タローさんの記事に触発されて書いてみる。これって昔のブログ文化でいうところの「トラックバック」というやつですね。懐かしい。
なお、Threadsに書いた内容の加筆修正となります。バラしちゃった。バラさなくていいのに。

難解な映画とはなんだろう。それは、平たく言えば「わかりやすい説明を省いた不親切な映画」となるだろうか。
古くは「2001年宇宙の旅」が難解と言われたし、デビッド・リンチの「マルホランドドライブ」なども難解と言われる。チャーリー・カウフマンの「もう終わりにしよう。」も難解だろう。わかりやすくない。どういう話なのかわからない。でも何か惹きつけられる映画。そんな映画が難解な映画だろう。

それらに異論はないのだけど、一つだけ言いたいことがある。

それは、映画を理解する際の「補助線」という概念だ。難解と言われる映画も、もしかすると「補助線」を一本引くだけで難解ではなくなる…とまでいくと言い過ぎだろうか。

「2001年宇宙の旅」は「物語性を排除した映像作品」という補助線で、「マルホランドドライブ」は「夢・妄想」という補助線で、「もう終わりにしよう。」は「学校の用務員の夢想」という補助線で、理解とまではいかなくとも自分の中に落とし所は見つかる気がしている。どういうものとして受け取ればいいのかがわかる。
ただ、それらもあくまで「ただの一観客が受け取るための補助」に過ぎないし、監督サイドの意図とは違うかもしれない。あくまで自分(筆者)はこう思う、という話に過ぎない。
また、映像という表現がなぜ言語でなく映像でなされているのかということを考えると、安易な言語化を許さないところがある。言葉だけで説明した方が良いのであれば、わざわざ映画など撮るわけがない。

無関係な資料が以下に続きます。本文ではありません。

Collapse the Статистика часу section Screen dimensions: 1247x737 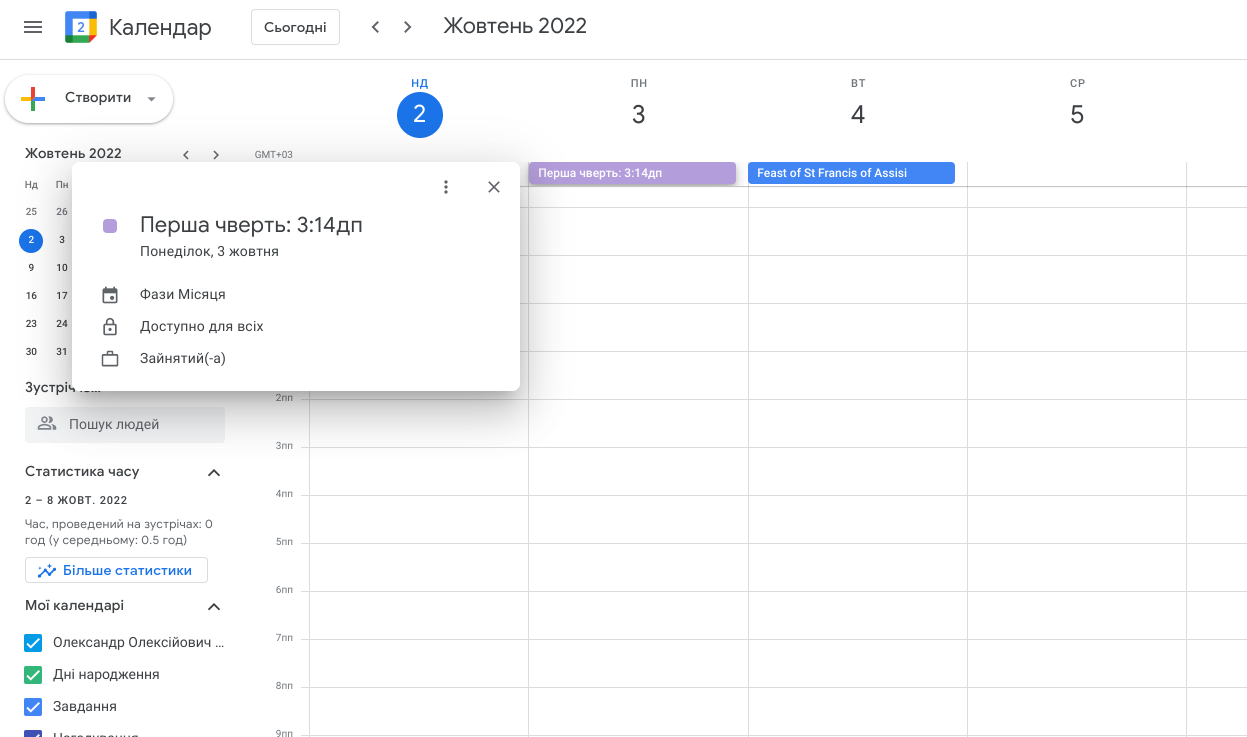point(213,471)
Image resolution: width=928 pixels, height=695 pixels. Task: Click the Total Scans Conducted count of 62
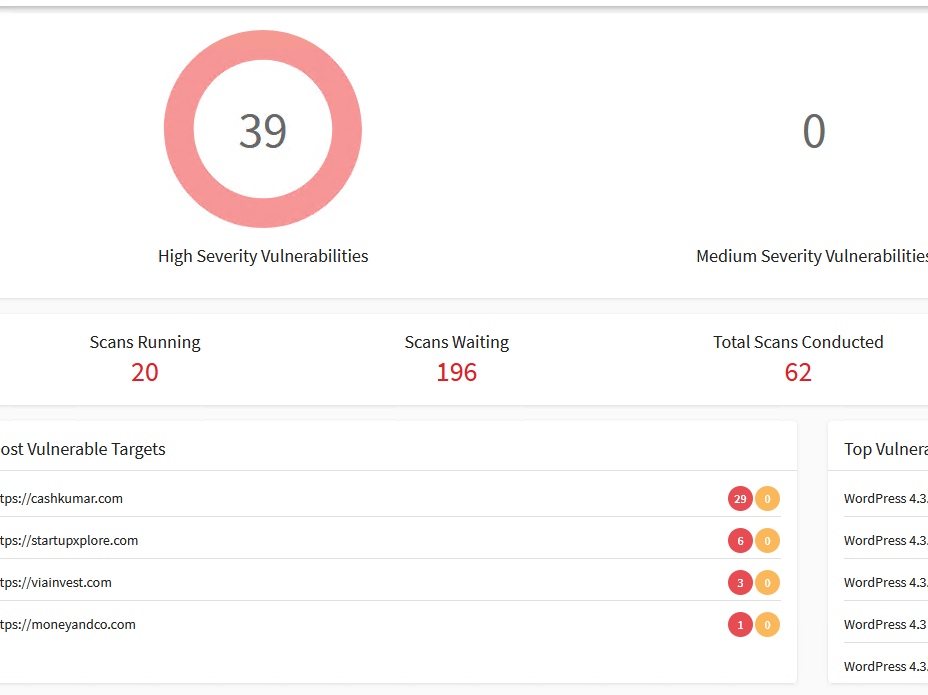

結果、「難解な映画」を観た人の意見や解釈は分かれ、理解の階層のようなものも発生して物議を醸す。そんなんでいいの?と思うが、そんなんでいいのである。物事は簡単になどわからない。これはけっこう抽象性の高い話なのだ。映画の難解さについて語ることは、とりもなおさず、人が人を安易に理解することなどできないという人間のコミュニケーションそのものの話と相似を成しているのである。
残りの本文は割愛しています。